Items from a dataset
━━━━━━━━
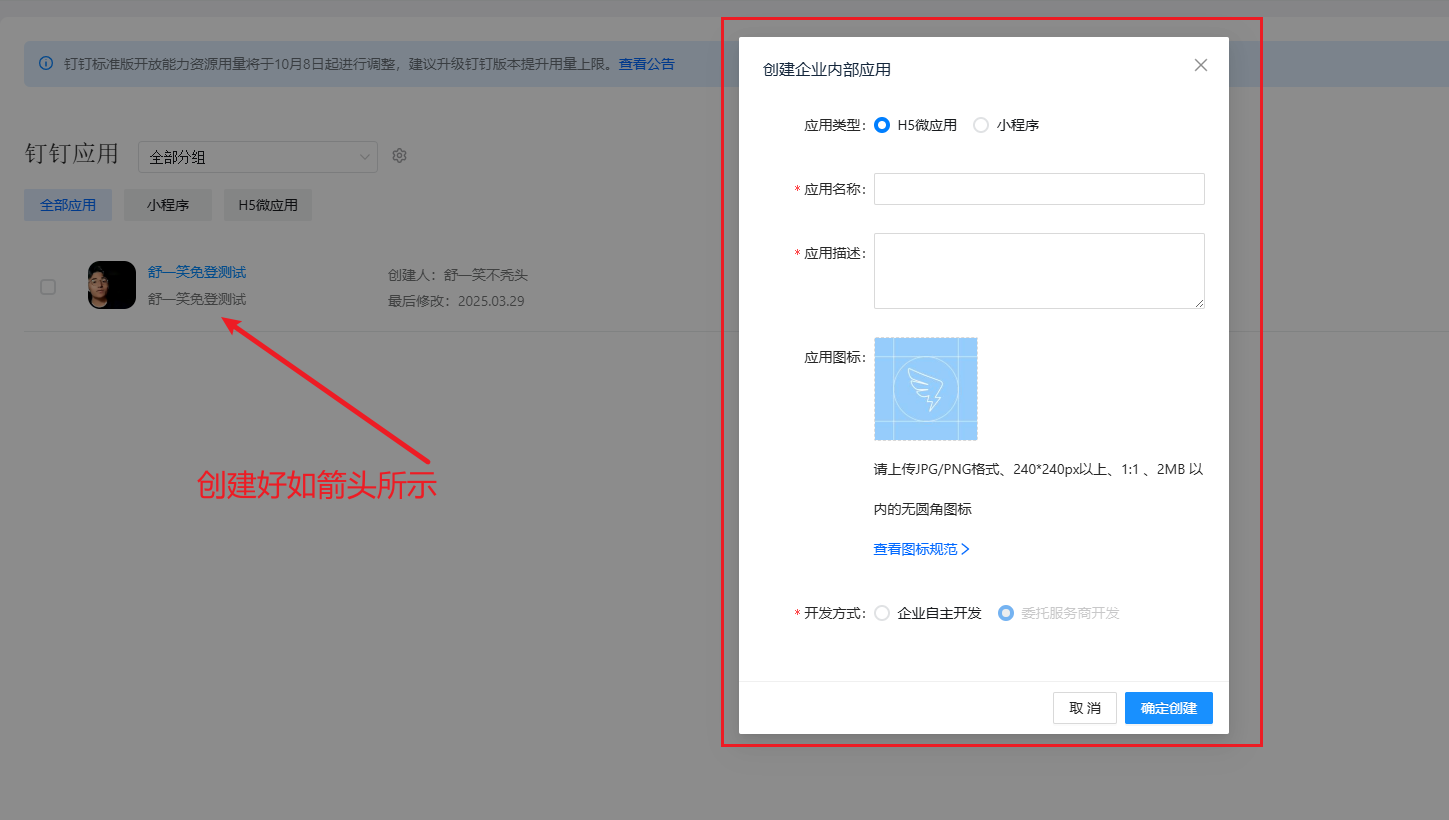Open the 查看公告 announcement link
Screen dimensions: 1449x820
pos(646,64)
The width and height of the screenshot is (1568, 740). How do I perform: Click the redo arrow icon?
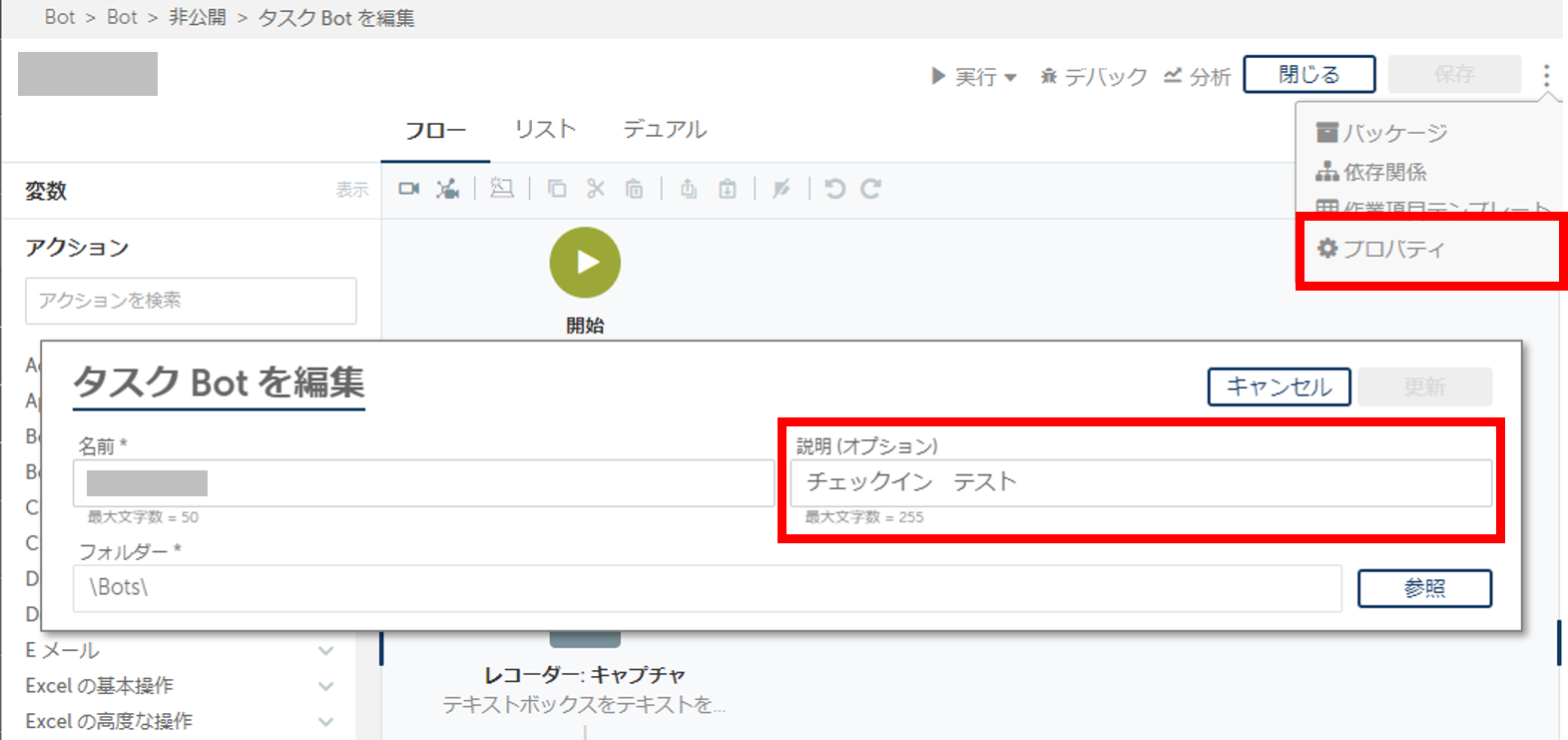pyautogui.click(x=871, y=189)
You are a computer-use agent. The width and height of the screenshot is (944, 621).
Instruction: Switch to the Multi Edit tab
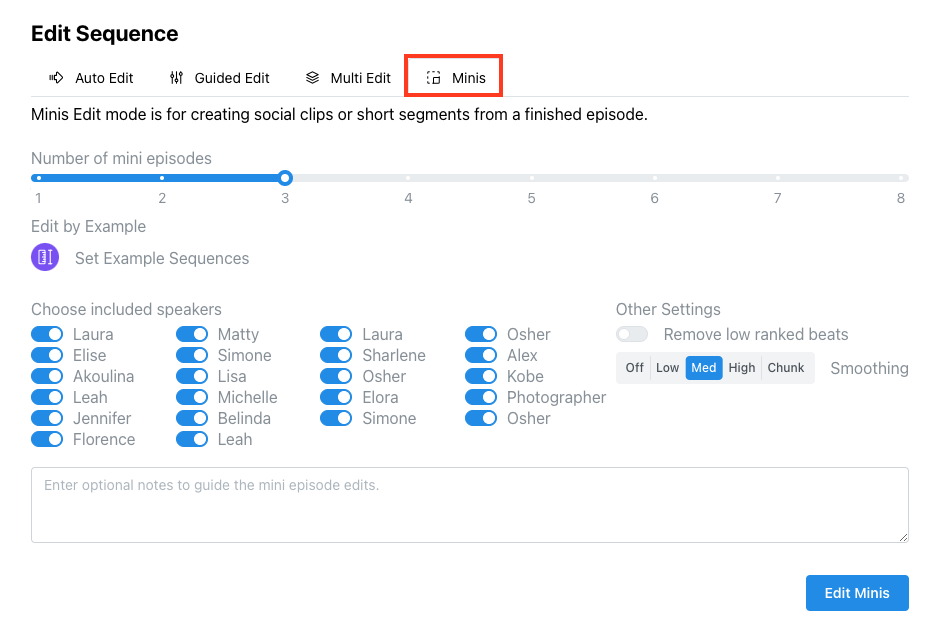point(349,78)
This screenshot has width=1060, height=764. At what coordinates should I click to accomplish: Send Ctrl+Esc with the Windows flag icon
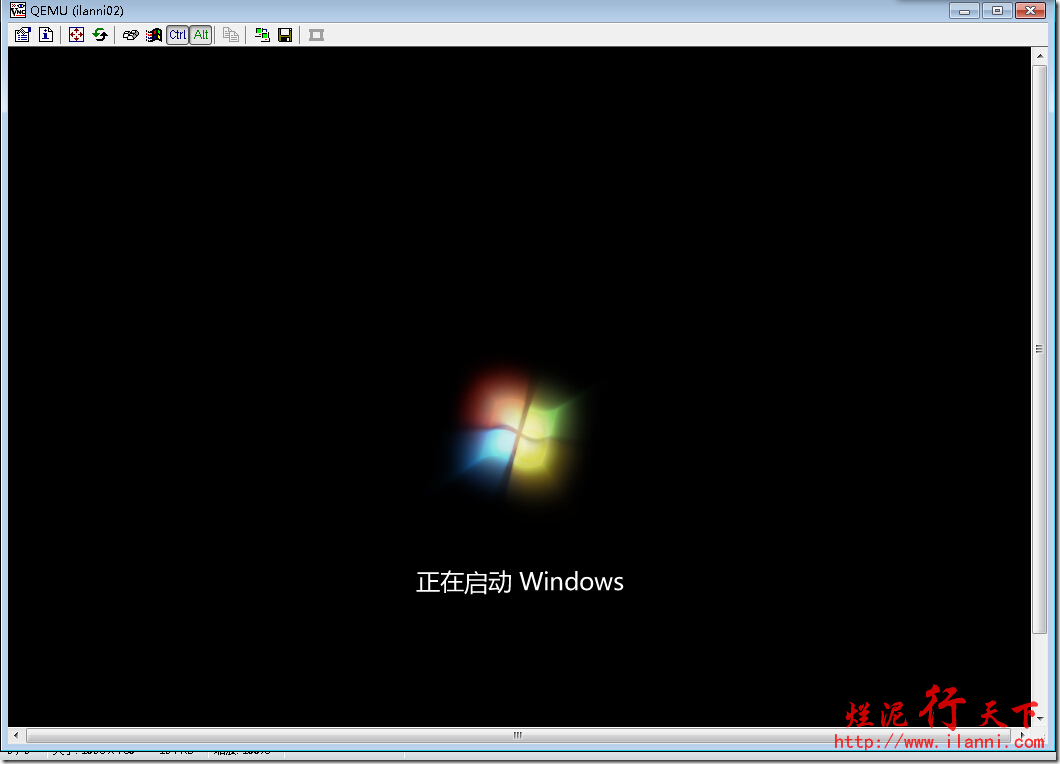click(154, 35)
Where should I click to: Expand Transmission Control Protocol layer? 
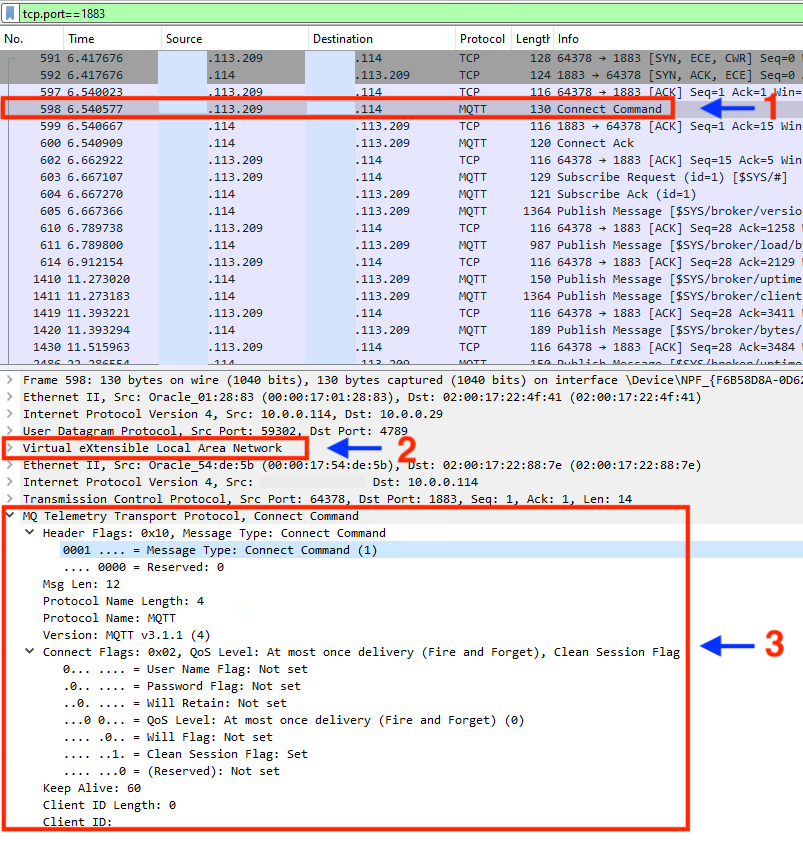pos(10,498)
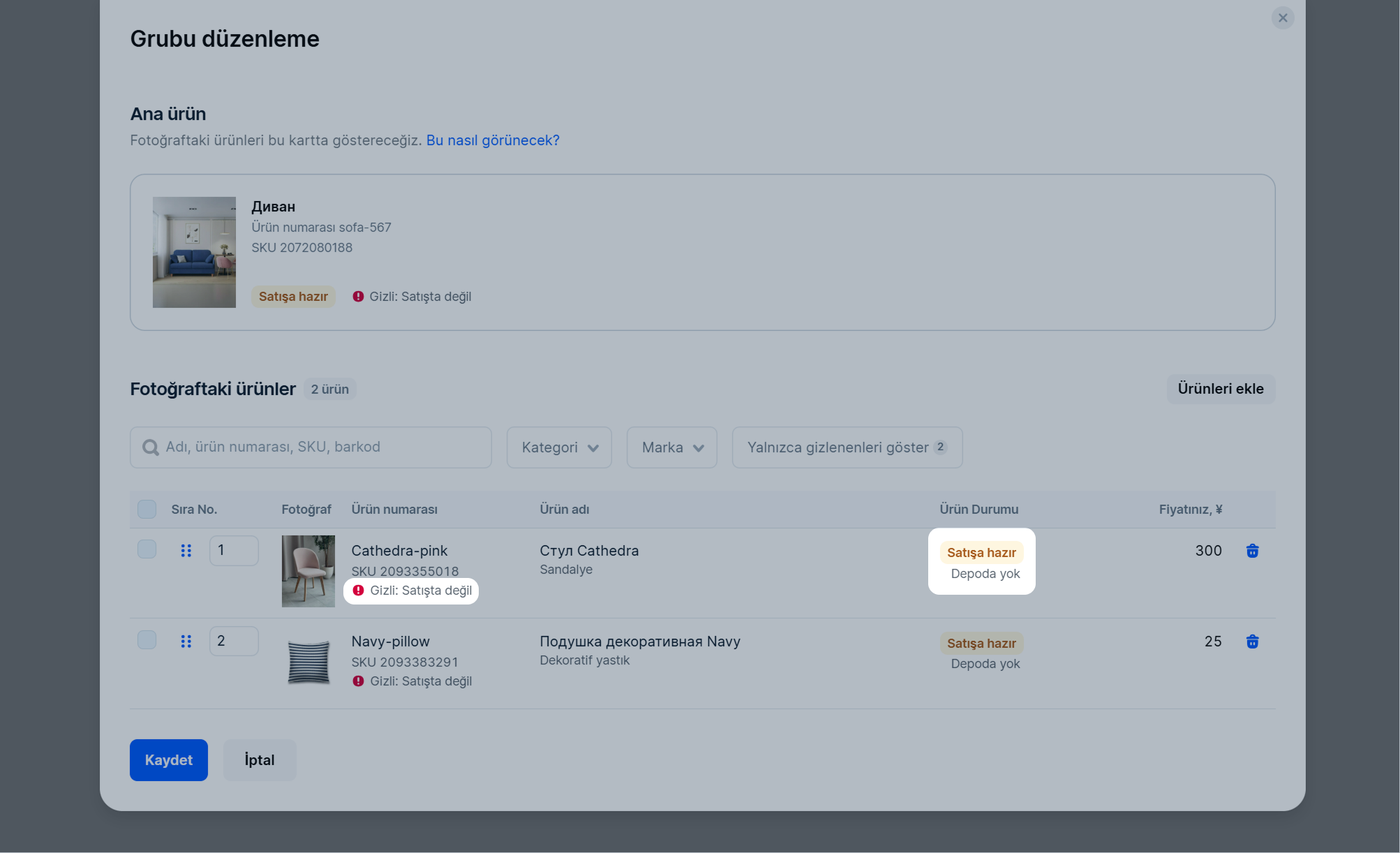Delete the Navy-pillow product row

tap(1252, 641)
━━━━━━━━
→ The task:
Exactly the lines from the line with "The width and height of the screenshot is (1568, 740)." through the end of the data are to be reproduced, and no picture is to be included.

→ Response box:
The width and height of the screenshot is (1568, 740). How do I perform: Click the redo arrow icon?
pyautogui.click(x=871, y=189)
You are a computer-use agent. The width and height of the screenshot is (944, 621).
Instruction: Switch to the Multi Edit tab
point(349,78)
This screenshot has width=1060, height=764. At what coordinates should I click to accomplish: Send Ctrl+Esc with the Windows flag icon
click(154, 35)
Where should I click to: Expand Transmission Control Protocol layer? 
pos(10,498)
Delete the Navy-pillow product row

tap(1252, 641)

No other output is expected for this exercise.